For some reason, air conditioners emit foul-smelling cold air, especially when they get old. The reason behind the bad smell had been uncertain to most until a new study has revealed that dead human skin cells are to blame.
Researchers from the Department of Biology at Hong Kong Baptist University have found that tiny bacteria in air conditioning systems feeding on human skin produces an ammonia scent. In the study published in Indoor Air, the researchers examined four fungal species and seven bacterial species often found in both single-room air conditioners and air conditioning units.
Results are firm that the keratin absorbed in the bacterial meal of skin flakes, also known as squames, cast off from the human body are the primary source of aircon stench. This produces ammonium, a chemical that smells like urine.

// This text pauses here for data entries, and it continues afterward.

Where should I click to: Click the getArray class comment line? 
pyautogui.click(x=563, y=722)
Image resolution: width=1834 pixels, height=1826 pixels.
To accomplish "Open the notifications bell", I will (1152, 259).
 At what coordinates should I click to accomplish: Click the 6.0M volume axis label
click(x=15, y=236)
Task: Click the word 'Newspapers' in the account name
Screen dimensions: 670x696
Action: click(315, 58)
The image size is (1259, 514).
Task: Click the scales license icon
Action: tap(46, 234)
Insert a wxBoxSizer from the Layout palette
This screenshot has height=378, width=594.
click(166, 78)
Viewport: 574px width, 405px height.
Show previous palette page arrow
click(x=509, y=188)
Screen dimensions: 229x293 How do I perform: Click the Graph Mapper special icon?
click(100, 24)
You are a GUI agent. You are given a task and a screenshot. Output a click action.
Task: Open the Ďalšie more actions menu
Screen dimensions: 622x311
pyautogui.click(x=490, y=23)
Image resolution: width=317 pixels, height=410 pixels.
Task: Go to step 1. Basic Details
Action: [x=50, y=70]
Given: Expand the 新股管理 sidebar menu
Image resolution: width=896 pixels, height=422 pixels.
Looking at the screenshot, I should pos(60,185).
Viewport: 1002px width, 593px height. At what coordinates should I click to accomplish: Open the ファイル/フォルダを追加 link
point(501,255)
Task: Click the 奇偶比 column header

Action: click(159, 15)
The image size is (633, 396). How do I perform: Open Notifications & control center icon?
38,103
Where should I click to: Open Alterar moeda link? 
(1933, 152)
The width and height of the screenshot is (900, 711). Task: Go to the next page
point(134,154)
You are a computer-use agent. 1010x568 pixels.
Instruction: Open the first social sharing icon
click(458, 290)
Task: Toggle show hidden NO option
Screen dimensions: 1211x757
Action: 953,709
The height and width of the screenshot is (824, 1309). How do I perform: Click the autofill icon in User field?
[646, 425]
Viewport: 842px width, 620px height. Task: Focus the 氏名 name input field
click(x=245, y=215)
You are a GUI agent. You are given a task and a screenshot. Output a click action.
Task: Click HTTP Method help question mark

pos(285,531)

Additionally, other compounds present on skin cells, such as fatty acids and lipids, have the capability to spit out odors when beaten up by the bacteria commonly found in the appliance.
A prior study had identified two airborne species of bacteria called Staphylococcus haemolyticus and Methylobacterium organophilum, which account for the majority of microbial species found in air conditioners.
The authors have noted the only way to control the foul-smelling scent in air-cooling units is to cut down the amount of sloughed-off skin cells from penetrating the appliance.
"For long-term odor control, it is important to reduce the level of skin squames entering the AC units," reads the authors' statement.
Ka-man Lai, a co-author in the study, adds that installing "an appropriate filter to capture the skin squames in the air" is the simplest way to prevent dead skin flakes from entering the units.